Its not unusual for archaeologists to challenge each other with evidence based theories including at the Gihon Spring. Recently Dr. Joe Uziel discovered evidence that presented a similar time conflict. Under the north-eastern corner stone of the Bronze age citadel construction adjacent to the Gihon Spring, seeds were carbon dated by Weizmann Institute to the Iron age. The seeds were presumed to be in their original location, but if they had been washed under the corner stone, in a prior rain-storm the arguments over Iron or Bronze age dating would be futile.
To elucidate the futility, myopic archaeological reporting is often contained to single fragments of evidence that draw inferences absent of broader context discoveries found in proximity. For example Jerusalem's oldest constructed cave was probably a mansion carved into the east face of Mount Moriah, south of the upper Gihon Pool.
|Parker and Vincent ~1910|
|Early Bronze Age Cave (2018)|
Further up the eastern face, a tomb containing ~4000 year old sophisticated tomb pottery was discovered by Parker-Vincent. Importantly this early Bronze Age tomb pottery dates Mount Moriah's first permanent population to a similar time in which the cave home on the eastern face would have been in use.
|From Ronny Reich's book - Excavating the City of David: Where Jerusalem's History Began|
|The Pottery Artifacts from the Rockefeller Museum in Jerusalem|
One of the most compelling observations echos a ziggurat like stairway the lower sections having been partly reassembled with steel staircase. Immediately adjacent, north of the cave, the base of the stairway was once quarried in sloping bedrock, but today it is a sheer-rock-cut-face that reshaped the natural slope of the bedrock to displace or destroy the arrangements that once provided gradual stepped-access from lower to upper ridge.
|Stairway view bottom to top (looking west)|
|Stairway view top to bottom (looking east) - see video below|
The slope may have first been reshaped to include steps for easier access on the ~30 meter rise (see profile image below) from the lower rock shelf, at the cave's natural entrance to the stairs leading to the high ridge. Interestingly, the lower section of stairs would have once landed on the east face of Mount Moriah, as it falls to the Kidron Valley, but the dramatic absence at the now sheer-rock-cut-face appears related to the quarrying that ultimately formed the large impassable void of the Upper Gihon Pool (see image below).
On the eastern bedrock, below the temple complex middle Bronze Age artifacts were discovered by Shukron and previous archaeologists, but several rooms built against the city wall (see image above) contained artifacts that were dated to the Iron Age.

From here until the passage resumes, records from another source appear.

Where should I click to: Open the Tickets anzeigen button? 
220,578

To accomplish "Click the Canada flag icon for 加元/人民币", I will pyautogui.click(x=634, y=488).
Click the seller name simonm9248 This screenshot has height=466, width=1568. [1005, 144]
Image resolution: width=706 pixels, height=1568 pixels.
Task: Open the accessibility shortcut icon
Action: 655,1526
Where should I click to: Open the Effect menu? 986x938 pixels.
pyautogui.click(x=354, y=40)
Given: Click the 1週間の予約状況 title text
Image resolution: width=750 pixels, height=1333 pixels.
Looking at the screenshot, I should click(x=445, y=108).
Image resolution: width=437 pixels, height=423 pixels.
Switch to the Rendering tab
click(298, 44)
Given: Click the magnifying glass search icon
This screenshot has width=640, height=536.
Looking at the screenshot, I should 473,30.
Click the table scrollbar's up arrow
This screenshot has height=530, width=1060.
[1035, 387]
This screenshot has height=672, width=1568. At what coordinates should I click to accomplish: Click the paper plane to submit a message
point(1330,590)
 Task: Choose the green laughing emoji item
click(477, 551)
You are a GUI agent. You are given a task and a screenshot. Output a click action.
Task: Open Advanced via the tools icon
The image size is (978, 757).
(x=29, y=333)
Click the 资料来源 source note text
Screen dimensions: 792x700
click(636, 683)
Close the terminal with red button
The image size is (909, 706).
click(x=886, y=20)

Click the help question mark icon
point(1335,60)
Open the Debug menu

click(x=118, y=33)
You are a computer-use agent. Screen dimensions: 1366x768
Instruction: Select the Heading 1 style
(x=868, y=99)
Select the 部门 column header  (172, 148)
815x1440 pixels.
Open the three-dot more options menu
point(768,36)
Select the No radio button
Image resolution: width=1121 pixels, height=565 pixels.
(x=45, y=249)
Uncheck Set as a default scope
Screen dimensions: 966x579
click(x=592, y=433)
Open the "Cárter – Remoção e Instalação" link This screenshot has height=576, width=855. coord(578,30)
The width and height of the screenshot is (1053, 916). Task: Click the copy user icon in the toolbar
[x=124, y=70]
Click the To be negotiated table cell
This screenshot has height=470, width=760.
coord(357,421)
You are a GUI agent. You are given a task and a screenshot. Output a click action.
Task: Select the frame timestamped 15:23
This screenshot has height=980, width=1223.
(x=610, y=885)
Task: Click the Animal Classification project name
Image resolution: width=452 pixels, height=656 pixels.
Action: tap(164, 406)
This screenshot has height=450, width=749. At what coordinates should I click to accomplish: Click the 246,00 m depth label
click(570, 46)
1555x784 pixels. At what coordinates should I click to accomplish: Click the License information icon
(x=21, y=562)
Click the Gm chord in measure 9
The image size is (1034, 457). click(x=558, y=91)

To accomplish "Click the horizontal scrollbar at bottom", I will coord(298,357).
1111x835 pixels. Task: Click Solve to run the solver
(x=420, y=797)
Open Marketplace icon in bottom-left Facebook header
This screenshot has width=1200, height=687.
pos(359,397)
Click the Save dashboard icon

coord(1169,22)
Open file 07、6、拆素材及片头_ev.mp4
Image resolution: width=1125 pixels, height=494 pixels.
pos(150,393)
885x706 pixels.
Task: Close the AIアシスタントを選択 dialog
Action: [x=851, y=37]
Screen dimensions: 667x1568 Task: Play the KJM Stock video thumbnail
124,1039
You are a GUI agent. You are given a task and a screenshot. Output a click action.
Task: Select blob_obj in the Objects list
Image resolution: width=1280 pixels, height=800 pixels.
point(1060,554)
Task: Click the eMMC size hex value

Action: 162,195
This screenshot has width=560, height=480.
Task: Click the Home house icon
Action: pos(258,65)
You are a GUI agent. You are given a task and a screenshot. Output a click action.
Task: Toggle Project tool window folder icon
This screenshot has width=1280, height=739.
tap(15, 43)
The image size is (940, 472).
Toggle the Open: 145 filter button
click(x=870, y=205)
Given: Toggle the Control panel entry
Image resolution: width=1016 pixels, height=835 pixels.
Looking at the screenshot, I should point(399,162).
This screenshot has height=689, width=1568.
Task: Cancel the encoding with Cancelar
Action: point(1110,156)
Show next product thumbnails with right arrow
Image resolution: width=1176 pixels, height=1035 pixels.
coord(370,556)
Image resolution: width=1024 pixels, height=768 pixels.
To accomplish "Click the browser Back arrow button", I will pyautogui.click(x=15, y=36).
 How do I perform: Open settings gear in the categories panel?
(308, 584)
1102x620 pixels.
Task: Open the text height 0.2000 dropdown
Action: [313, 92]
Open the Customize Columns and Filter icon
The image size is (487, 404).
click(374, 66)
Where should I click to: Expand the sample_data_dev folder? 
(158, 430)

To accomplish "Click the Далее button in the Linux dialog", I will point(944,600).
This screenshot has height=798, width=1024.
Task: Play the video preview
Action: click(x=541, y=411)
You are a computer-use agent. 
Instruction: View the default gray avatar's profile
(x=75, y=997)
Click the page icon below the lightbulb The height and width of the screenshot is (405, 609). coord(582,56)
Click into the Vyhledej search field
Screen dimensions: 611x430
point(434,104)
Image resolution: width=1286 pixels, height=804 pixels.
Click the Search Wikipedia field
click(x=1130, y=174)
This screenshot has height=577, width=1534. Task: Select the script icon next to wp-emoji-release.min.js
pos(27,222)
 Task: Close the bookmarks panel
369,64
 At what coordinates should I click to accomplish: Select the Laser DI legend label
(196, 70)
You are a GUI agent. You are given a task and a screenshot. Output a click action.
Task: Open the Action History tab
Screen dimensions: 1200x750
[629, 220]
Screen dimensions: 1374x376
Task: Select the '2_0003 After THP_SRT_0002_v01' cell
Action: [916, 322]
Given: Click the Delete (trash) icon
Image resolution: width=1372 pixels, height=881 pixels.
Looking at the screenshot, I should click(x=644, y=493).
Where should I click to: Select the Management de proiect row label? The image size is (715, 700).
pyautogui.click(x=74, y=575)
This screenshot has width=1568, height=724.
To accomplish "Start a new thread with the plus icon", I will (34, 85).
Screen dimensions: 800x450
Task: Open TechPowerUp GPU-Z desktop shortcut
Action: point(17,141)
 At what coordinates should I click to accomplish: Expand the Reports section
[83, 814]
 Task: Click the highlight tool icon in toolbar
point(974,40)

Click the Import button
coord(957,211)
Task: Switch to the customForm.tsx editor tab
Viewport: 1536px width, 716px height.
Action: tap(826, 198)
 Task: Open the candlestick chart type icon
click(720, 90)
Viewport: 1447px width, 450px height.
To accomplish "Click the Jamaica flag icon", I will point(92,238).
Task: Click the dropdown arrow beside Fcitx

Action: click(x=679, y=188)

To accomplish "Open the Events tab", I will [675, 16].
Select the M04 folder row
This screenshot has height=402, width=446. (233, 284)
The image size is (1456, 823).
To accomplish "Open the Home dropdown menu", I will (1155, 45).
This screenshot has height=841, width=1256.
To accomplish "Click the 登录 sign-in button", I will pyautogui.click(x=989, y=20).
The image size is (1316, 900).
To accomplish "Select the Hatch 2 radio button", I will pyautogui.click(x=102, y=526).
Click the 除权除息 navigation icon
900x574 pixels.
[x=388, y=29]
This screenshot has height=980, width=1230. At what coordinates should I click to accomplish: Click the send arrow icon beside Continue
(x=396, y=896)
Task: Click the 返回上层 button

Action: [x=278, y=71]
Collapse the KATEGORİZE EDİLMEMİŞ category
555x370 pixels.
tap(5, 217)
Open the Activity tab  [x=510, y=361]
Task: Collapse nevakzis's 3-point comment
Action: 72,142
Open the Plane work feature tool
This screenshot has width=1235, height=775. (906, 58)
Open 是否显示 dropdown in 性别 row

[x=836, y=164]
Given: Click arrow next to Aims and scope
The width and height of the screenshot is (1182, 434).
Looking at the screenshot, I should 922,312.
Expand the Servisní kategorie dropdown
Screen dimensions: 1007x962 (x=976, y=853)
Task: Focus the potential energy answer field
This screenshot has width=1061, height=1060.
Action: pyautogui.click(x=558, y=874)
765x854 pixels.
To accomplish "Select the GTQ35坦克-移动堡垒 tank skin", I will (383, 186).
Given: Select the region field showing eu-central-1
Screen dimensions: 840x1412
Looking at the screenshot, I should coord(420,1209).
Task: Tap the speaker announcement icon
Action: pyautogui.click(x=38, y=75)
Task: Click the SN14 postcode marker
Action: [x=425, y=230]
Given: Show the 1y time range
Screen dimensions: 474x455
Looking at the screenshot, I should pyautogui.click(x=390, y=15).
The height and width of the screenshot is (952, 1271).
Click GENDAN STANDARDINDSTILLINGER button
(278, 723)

The image above illustrates how access through the rear passage of room #1 of the temple complex led to the bedrock behind the wall. When the temple complex was excavated, several Iron Age artifacts were found in the passages and caused Ronny Reich to firmly date the temple complex to the Iron Age. However, it is evident these artifacts could have moved. The basement of the Iron Age rooms (above image) terminated on the bedrock as it descends east and like so many cavernous basements in and around the old city of Jerusalem the contents on the bedrock found the tunnel of room #1 where the Iron Age contents of the house slipped into and filled the space of the tunnel.
Based on the above,the definitive statements by Ronny Reich, as seen in the video below would therefore be an example of myopic archaeology. Eli Shukron has made public statements that the temple complex is a Bronze Age construct in direct opposition.
I'll leave it to you the reader to decide, which version is more likely just keep in mind that the standing stone or matzevah in room #2 (seen below) is most likely a relic from 3800 years ago, the the time of Israel's Biblical fathers, as such it is more likely to fit the context that supports the narrative of Eli Shukron.